25/09/07 嗣人 霧の出る森 | ptureのブログ

舞台は筑後というから、北九州のほう。そういやあんまり、そっち方面舞台のホラーって読んだことないかも。7つの小編で、いずれも名前はついてないけど古くから禁足地として崇められている山にまつわる話。一話目は都会から移住してきた定年後の夫婦。旦那が山菜取りでこの山に迷い込む。見つかった夫、でも違う。一体だれなのか。両親が離婚して山の麓の集落から離れ、教師として舞い戻ってきた女性、移住いした家に開かずの間がある、フリーランスでリモートで働く男性。

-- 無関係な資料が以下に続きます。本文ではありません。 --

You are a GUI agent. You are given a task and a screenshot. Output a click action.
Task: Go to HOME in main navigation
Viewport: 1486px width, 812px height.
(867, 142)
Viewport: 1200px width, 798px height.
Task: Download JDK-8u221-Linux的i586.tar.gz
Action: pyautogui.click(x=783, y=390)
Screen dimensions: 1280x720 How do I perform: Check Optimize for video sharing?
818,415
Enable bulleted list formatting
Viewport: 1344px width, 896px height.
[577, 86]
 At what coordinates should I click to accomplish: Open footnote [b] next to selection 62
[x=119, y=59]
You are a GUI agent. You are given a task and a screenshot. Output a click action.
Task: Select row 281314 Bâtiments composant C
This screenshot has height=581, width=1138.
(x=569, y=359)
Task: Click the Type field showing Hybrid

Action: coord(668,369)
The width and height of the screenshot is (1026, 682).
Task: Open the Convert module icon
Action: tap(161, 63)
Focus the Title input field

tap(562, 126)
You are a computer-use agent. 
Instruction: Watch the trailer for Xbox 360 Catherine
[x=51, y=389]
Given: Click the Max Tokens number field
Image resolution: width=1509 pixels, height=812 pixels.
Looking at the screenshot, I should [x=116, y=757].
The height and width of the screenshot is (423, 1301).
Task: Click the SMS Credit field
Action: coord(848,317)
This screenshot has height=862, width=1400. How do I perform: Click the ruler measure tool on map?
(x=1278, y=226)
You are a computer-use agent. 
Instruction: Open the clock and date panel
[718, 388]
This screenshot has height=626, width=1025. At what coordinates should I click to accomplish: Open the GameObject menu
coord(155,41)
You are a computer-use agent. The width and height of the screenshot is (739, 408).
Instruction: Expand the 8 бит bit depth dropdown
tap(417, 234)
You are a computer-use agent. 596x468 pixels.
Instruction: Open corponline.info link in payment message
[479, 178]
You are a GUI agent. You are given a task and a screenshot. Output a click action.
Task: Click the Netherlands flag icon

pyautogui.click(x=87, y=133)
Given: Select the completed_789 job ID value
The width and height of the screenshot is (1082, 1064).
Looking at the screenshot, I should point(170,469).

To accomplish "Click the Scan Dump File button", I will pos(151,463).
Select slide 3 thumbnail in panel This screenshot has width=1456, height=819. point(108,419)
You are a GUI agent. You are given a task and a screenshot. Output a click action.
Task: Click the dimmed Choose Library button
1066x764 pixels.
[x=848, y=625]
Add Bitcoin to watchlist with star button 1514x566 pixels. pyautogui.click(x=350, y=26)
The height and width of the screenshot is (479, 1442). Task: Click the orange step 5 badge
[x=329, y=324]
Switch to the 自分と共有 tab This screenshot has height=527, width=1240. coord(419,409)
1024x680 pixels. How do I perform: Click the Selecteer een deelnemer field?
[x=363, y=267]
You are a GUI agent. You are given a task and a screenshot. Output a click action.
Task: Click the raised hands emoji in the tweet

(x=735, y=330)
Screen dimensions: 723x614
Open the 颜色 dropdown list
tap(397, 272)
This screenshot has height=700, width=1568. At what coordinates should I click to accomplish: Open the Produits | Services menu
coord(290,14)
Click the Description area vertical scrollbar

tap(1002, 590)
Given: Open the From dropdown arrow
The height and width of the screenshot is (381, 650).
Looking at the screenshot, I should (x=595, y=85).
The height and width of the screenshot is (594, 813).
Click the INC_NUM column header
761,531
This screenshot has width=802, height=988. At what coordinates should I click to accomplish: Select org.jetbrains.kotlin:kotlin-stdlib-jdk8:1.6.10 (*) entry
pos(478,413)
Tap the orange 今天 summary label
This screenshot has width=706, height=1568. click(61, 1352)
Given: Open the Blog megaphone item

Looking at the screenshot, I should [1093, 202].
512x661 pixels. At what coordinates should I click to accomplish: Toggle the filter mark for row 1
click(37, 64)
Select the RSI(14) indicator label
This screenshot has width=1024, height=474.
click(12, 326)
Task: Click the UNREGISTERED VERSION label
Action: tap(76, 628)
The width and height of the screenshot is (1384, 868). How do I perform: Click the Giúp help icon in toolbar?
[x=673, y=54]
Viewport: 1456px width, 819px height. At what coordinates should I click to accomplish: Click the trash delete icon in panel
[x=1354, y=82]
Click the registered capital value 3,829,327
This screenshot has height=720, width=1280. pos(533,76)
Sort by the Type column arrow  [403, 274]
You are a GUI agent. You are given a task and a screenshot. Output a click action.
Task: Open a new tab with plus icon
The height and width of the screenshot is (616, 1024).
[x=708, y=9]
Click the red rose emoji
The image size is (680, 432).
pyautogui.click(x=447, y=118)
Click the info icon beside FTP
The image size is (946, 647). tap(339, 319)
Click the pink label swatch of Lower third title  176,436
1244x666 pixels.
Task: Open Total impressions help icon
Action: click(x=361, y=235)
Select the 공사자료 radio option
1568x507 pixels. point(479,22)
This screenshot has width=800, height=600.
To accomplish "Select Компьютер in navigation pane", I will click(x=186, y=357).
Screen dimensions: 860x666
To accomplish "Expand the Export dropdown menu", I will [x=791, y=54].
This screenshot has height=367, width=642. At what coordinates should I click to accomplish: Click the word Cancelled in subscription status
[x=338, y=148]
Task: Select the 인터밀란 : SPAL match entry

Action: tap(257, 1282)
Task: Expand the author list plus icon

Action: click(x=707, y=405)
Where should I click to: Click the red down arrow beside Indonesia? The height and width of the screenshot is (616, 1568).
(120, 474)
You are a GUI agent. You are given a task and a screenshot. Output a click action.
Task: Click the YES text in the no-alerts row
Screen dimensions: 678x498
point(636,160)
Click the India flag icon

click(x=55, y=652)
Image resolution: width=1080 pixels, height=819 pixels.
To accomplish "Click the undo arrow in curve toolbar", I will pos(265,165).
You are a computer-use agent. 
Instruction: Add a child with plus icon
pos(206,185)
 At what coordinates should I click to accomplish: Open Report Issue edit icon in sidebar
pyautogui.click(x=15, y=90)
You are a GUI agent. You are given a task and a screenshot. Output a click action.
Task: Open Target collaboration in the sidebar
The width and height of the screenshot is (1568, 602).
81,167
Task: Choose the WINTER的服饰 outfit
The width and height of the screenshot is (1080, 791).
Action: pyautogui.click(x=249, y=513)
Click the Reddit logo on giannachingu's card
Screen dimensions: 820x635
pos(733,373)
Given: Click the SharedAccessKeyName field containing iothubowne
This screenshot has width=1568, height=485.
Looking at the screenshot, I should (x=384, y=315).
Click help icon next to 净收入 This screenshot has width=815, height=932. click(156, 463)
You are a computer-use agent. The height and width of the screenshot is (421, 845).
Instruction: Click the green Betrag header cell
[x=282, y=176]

山の麓にある霊園に仕事がある男性。この麓の家から問い合わせがあり保険営業する男性、反りが合わない両親。父親が死に、山の麓の霊園を購入し埋葬する男性、この山を調査する大学の民俗学研究会。もともと怪異は不条理なので、そちらはどきどきすればいい。でも人間関係は違う。下請けを人と思わない霊園の社長だとか、息子の嫁を全く認めずただ冷たく意地悪く接する母親だとか。こちらのほうが怖いよな。なんでそんなことできるんだろう。人の心ってそう簡単になくせる?いや、初めから無いなんてことあるのかなあ。一つ一つの話がうまくつながって、最終的にはこの禁足地はあの世とこの世の接点ということになるのかな。いいじゃないか。楽しみました。